Dive Brief:
- Regional accreditor the Middle States Commission on Higher Education signed off on three ongoing college mergers in Pennsylvania, it announced this week.
- Middle States, at a private meeting last week, approved the Pennsylvania State System of Higher Education's efforts to combine six of its institutions into two. The public system pursued consolidation to correct shaky finances resulting from a decade-long drop in enrollment.
- The accreditor also greenlit Saint Joseph's University's acquisition of the University of the Sciences, the U.S.'s first pharmacy college. The Philadelphia-based Jesuit institution said absorbing the nearby USciences will help expand its healthcare programs.
Dive Insight:
College mergers have arisen nationwide at public and private nonprofit institutions, driven by such factors as weak state appropriations and falling enrollment. The latter is a particular problem in Pennsylvania, and these declines are expected to worsen in the saturated state higher ed market.
Consolidation presents an option to strengthen institutions, but these deals must clear complex state and federal regulatory hurdles. Accreditor approval represents a key step.

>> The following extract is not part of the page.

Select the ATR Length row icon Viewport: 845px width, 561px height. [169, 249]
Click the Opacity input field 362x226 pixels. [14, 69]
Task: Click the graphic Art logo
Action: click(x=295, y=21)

Accreditor authorization means institutions can access Title IV federal financial aid, which is crucial to most colleges balancing their budgets. The accreditation system also attempts to provide a check on colleges' financial health and academic programs.
Middle States' actions provide degree-granting authority to the two new institutions born from the Pennsylvania system's merger plan.
Lock Haven, Mansfield and Bloomsburg universities in the northeast joined to become Commonwealth University of Pennsylvania, while Clarion, Edinboro and California universities in the west united as Pennsylvania Western University.
With Middle States' blessing, accreditation becomes official July 1. The PASSHE board unanimously approved the mergers in July 2021.
The newly formed universities will each have one president, slate of faculty and array of academic programming. But each of the six campuses is retaining its branding, from mascot to school colors. System officials also are attempting to preserve athletics teams on each campus, which hinges on NCAA approval.
An NCAA spokesperson did not respond to a request for comment Wednesday.
The mergers were part of the vision of system Chancellor Dan Greenstein, who battled an avalanche of criticism to push them forward. Critics had argued the system moved too quickly and had pigeonholed universities together without accounting for their geographic distance and missions.
But Greenstein maintained the mergers were the sole remedy for tumbling enrollment, which observers largely blamed on lackluster state investment.
"The commission's decision is another positive step toward building a powerhouse institution that will provide more opportunities for students than any of the universities could on its own," Greenstein said in a statement after Middle States' announcement.
The accreditor also allowed St. Joseph's University to continue its takeover of USciences, known formerly as the Philadelphia College of Pharmacy and Sciences. The two Philadelphia institutions approved the deal last June, and accreditation is effective for the combined university on June 1.
The two institutions announced in February 2021 they would explore a merger. USciences, which has suffered financially, approached St. Joseph's, which had eyed expansion of healthcare programs.
Combined, the universities will enroll more than 9,000 undergraduate and graduate students. St. Joseph's will keep its name and hold onto the USciences campus, which is about five miles away from its own.
The deal necessitated employee cuts, with 22 of the 170 full-time USciences faculty not being offered jobs, and five others only being offered one-year contracts, The Philadelphia Inquirer reported.
St. Joseph's President Mark Reed will lead the merged institution. Paul Katz, former USciencies president, retired last year.